1E AD&D DMG. I don't know that anyone can match Gygax's style for making ideas pop into my head.
For second tier or sleeper contenders, I'm going with Aria: Worlds, Fate Core, or the original Eberron Campaign Setting.
Aria: Worlds tried something that I'd never considered, before: creating and playing a civilization through the ages with the focus on the narrative and roleplay possibilities, not strategic or war game. I never got a table of political science geeks together to actually play it, but a couple of us put it through some paces. If nothing else, it's probably the single best source book I've seen to try to flesh out "narrative settings" (i.e. cities, provinces, nations, tribes, or whatever cohesive group you want to describe), even if you're not going to "play" them as characters.
Fate Core really flipped a switch, for me, on how you could tie descriptive elements of the characters and setting into the mechanics. I picked up the book on a lark and haven't been able to get it out of my head, since. Unfortunately, I have one player who will do Fate for anything besides fantasy and another (young/new) player who just wants to get her arms around D&D before trying anything else. Fortunately, you can use the campaign generation/session 0 tools regardless of the system used for task resolution, so I'm making some slow progress and probably get some of the benefits of actually using Fate.
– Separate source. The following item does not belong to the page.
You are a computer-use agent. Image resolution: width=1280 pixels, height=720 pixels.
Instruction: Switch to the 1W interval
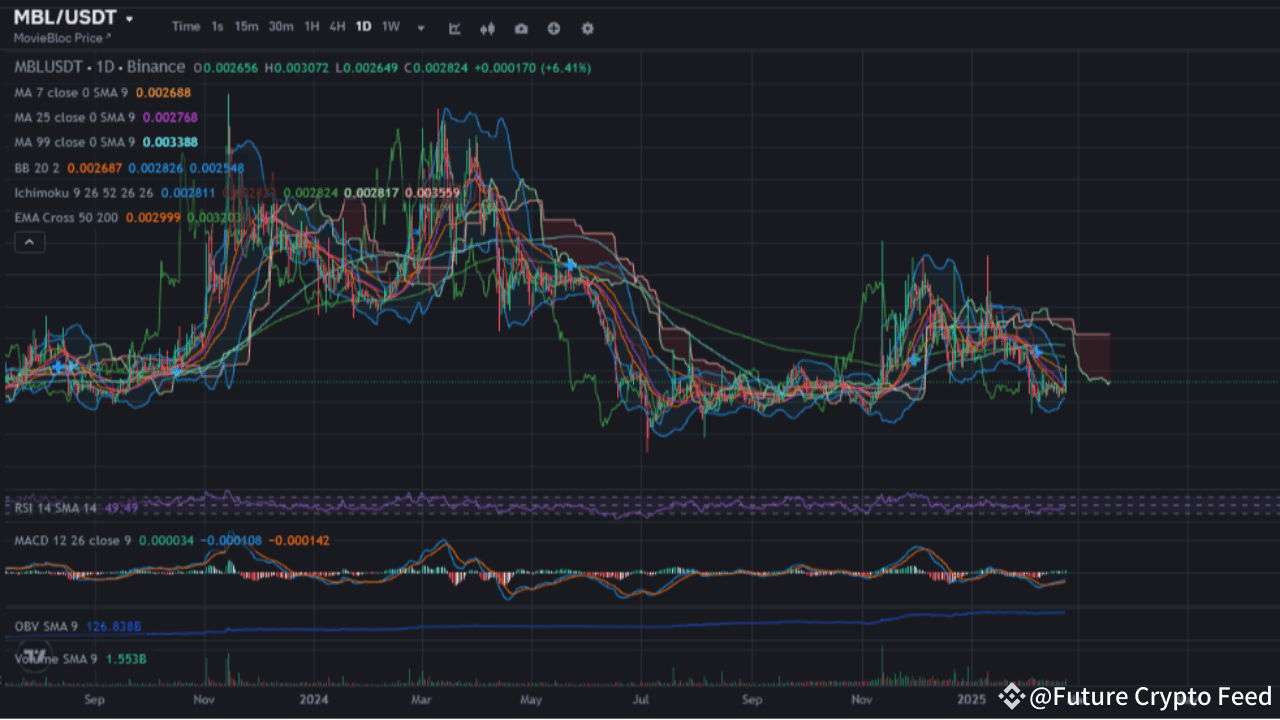[x=391, y=27]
Eberron Campaign Setting probably isn't anything inherently remarkable, as a book. I have to include it, though, because I normally avoid published settings like the plague, especially for fantasy and doubly for D&D. I just prefer (strongly) to create my own setting. I also hate mixing magic as tech or having Magi-tech. But, I really love the Eberron setting. I can't put my finger on it, but it blew past two pretty solid "rules" that had held for over 20 years. Heck, after listening to the Manifest Zone (podcast) episode on the Daelkyr, I was ready to break another "rule" which is the Far Realms and D&D mix like chocolate and ketchup.